Because the groups tend to be loosely affiliated and centered around certain members, Taylor said some factions, particularly on the East and West coasts, have simply fallen apart when certain members didn't see eye to eye. He said he hopes the Northern Plains Confederation will help the groups work together and retain longevity.

"What we're trying to do ... is to avoid collapse brought on by interpersonal drama," Taylor said. "It will be a framework that will allow people to come and go."

He cites as inspiration groups like the Star Wars-inspired 501st Legion (Vader's Fist), which is an international Star Wars fan group that has gained a certain amount of awareness for its charity work.

The Mitchell and Sioux Falls members already volunteer frequently at the Dakota Discovery Museum in Mitchell, where steampunk member Lori Holmberg is the director of the museum.

"There's a community aspect," Holmberg said. "It's a really good place for people with an artistic bent to express their craft."

Holmberg, who has an interest in Japanese history, named her character Dr. Elizabeth Victoria Wyndham, a woman who was orphaned at a young age and raised by a Chinese couple.

"It was a lot of fun doing the research," she said.

Members come to the meeting dressed for the part. Campbell wears a leathery-looking shoulder holster for his modified gun (not real), while Taylor's ensemble, from a black Indiana Jones-style hat to a long, gray jacket and a shiny pocket watch tucked into a shinier black vest, brings to mind images of Wyatt Earp -- he even sometimes sports the mustache.

For her character, Holmberg created a black, lace leather parasol, in an Oriental fashion.

Other members show similar dedication, fashioning period pieces from leather or time-appropriate fabrics.

"It's a little bit of theater, a little bit of role play, a little bit of historian," Holmberg said.

There's also Aaron Gregory, of Mitchell, who dresses in American Indian regalia because his character, Jericho Haddon, was raised by the Oglala Lakota.

"He tries to keep that very close to his heart," said Gregory, who leads Mitchell's group, S.T.E.A.M.

Dubbing what he called his "weird little genre" as "Native punk," Haddon said there are many other ways characters can go -- cyberpunk, diesel punk, etc.

"Everybody can do pretty much what they want character wise," he said.

And, they do.

Lewis Langle, of Mitchell, and Andrew Masters, of Sioux Falls, created separate characters whose stories have intersected, with each other and various other members of the steampunk groups, despite being from different time periods.

It's a complex process, and they quickly dissolve into an involved conversation clarifying how Langle's character, Dex Raven, born in the mid-1800s, and Masters' character, Remnar Valrung, who typicaly inhabits a dystopian modern era, have met and interacted.

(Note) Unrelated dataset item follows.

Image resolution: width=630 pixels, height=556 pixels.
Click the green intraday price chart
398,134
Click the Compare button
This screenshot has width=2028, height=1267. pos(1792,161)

As they emerge from deciphering their characters' stories, the two men acknowledge it's these types of discussions that keep them interested in the group. For them, it's fun.

"Just play pretend with a bunch of adults, basically," Masters said with a laugh.

Langle agreed, saying the groups hope to expand on their personal stories into creating fan fiction, re-enactments of sorts, and perhaps a ticket to Hollywood.

"Eventually, hopefully," he said.

Chartering, and more structure, also could boost membership, they hope.

S.T.E.A.M. is still a small group, with only 16 or 17 active members -- some of whom met by chance. Gregory met Langle in Walmart when the goggles Gregory wore on his head caught Langle's attention.